Н.К. «…в потоке несчастных людей». Объём смысла каков! А как он определяет главную тему Достоевского, которая занимает у того в романах огромное пространство: это диалоги героев о жизни, её сознании, смысле. А вот кладка этой достоевской темы у Платонова: «…Пухов сел в поездной состав неизвестного маршрута и назначения». И ты понимаешь, что это и есть образ жизни, о тайне которой рефлектируют герои у Достоевского. А дальше у Платонова развивается и диалог, в котором перестраивается всё и вся в системе нашего мышления: «Куда он едет? – спросил Пухов, когда уже влез в вагон. – А мы знаем – куда? – сомнительно произнёс кроткий голос невидного человека. – Едет, и мы с ним».
Ему мало, и он вновь «довырабатывает» тему Достоевского. Как только Пухов просыпается, он формулирует тот же вопрос, что несёт в себе образ «поездного состава неизвестного маршрута и назначения»: «А тогда куда же ты едешь? – рассерчал на него Пухов. – В одно место с тобой! – сказал старичок. – Вместе вчерась сели – вместе и доедем». Когда работаешь над реальным комментарием текста Платонова, поражаешься точности детали и образа. Здесь – поражаешься точности и глубине воплощения в фразе. И мы здесь, конечно, отчасти занимаемся восхищенством.

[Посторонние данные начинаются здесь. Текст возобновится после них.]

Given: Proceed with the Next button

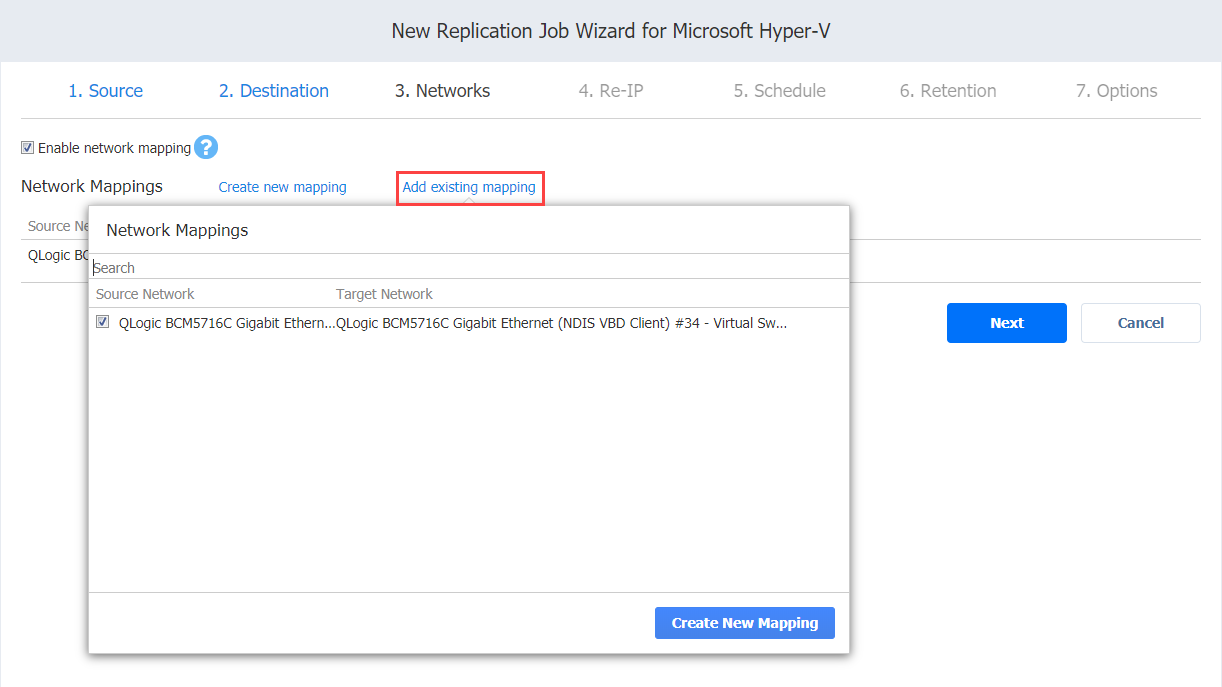Looking at the screenshot, I should click(1006, 323).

А как им можно не заниматься, когда такие чудеса. Замечу, что сам Платонов не любил восхищенок литературой. Но удержаться от восхищения образом восхищенки я тоже не могу.
Роман 20 века мучился вопросом, как соединить хронику и образ, лирику и философию. Философствовали в те десятилетия все, Шпенглера знали все – ещё одно общее место. И вообще был некий набор.
Е.Я. Ну, да: как Ницше, например.
Н.К. Ницше, да. Это как бы арифметика в то время. Меня всегда поражает абсолютная точность хроники у Платонова, пожалуй, только он написал хронику русской и мировой жизни первой половины 20 века, и одновременно пронзительная лиричность его прозы. Ведь он лирик, лирик удивительный. И философичность его прозы. Мы думаем, что это его образ, а часто бывает, что это точная реальная деталь эпохи. Это у нас в группе Собрания сочинений постоянно подтверждает Елена Викторовна Антонова.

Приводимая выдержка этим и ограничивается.